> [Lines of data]
○ ○ ○ ○ ○

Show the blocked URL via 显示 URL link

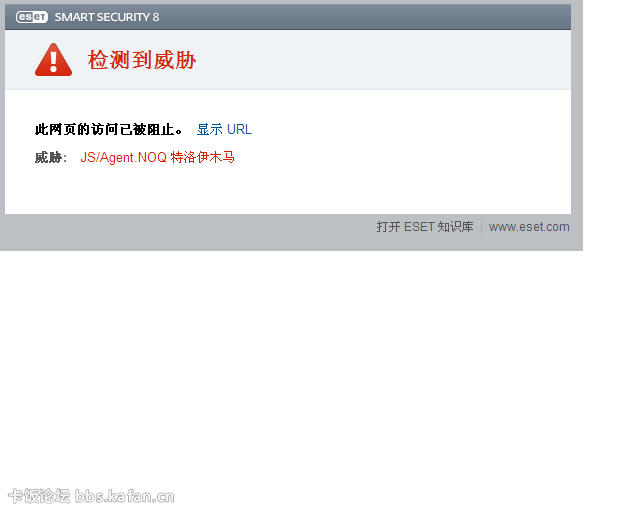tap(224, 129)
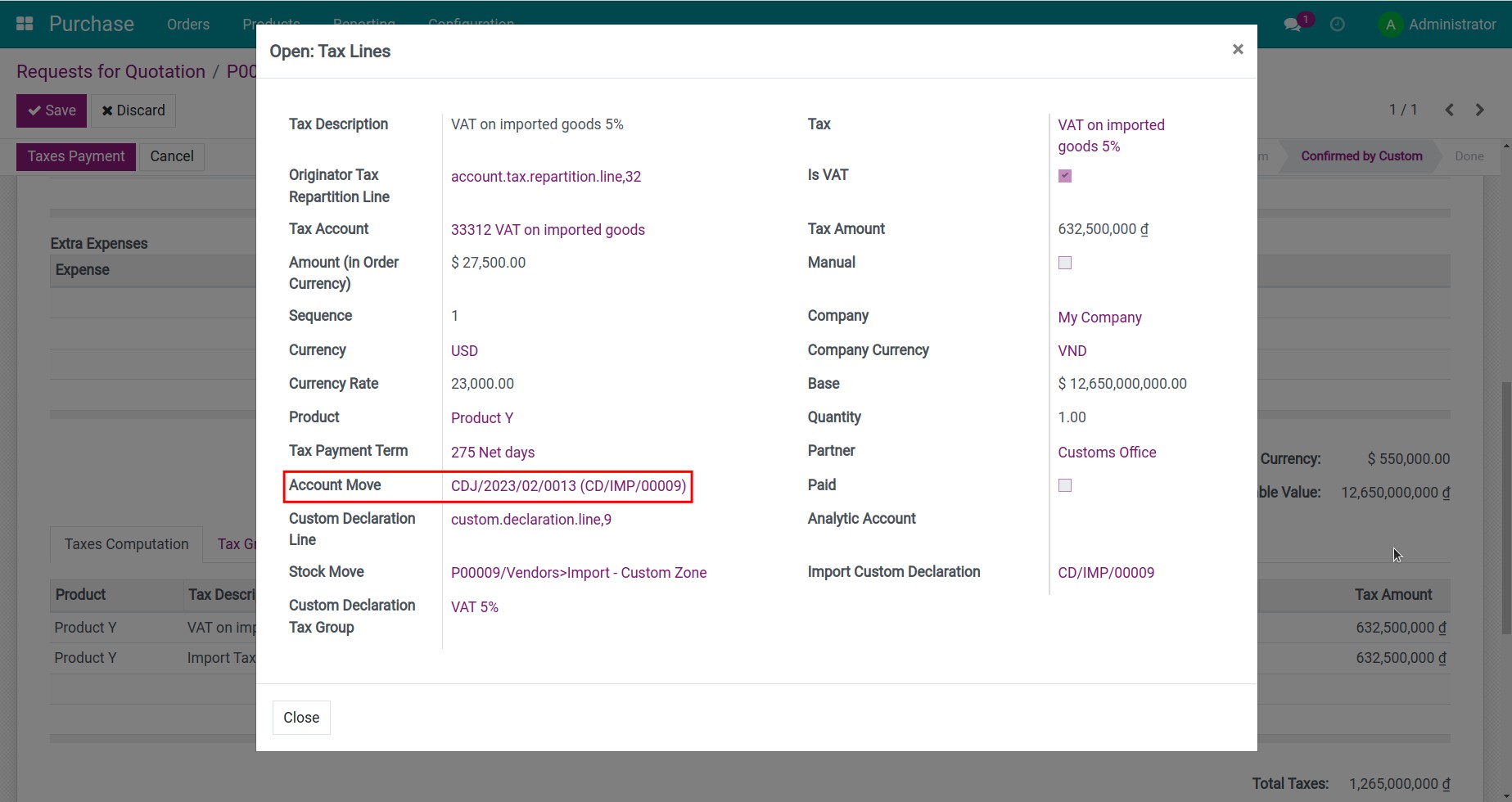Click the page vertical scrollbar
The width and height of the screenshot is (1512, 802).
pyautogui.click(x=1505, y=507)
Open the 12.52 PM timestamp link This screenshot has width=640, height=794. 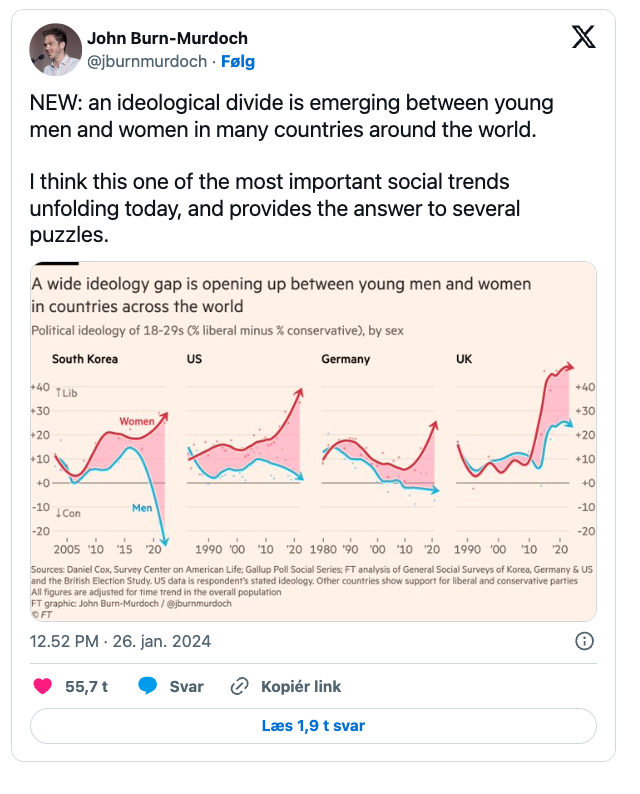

○ ○ ○ ○ ○

Copy down all the rows above word for word, leaving out the pictures.

Show the blocked URL via 显示 URL link

tap(224, 129)
Click the page vertical scrollbar
The width and height of the screenshot is (1512, 802).
pyautogui.click(x=1505, y=507)
Open the 12.52 PM timestamp link This screenshot has width=640, height=794. 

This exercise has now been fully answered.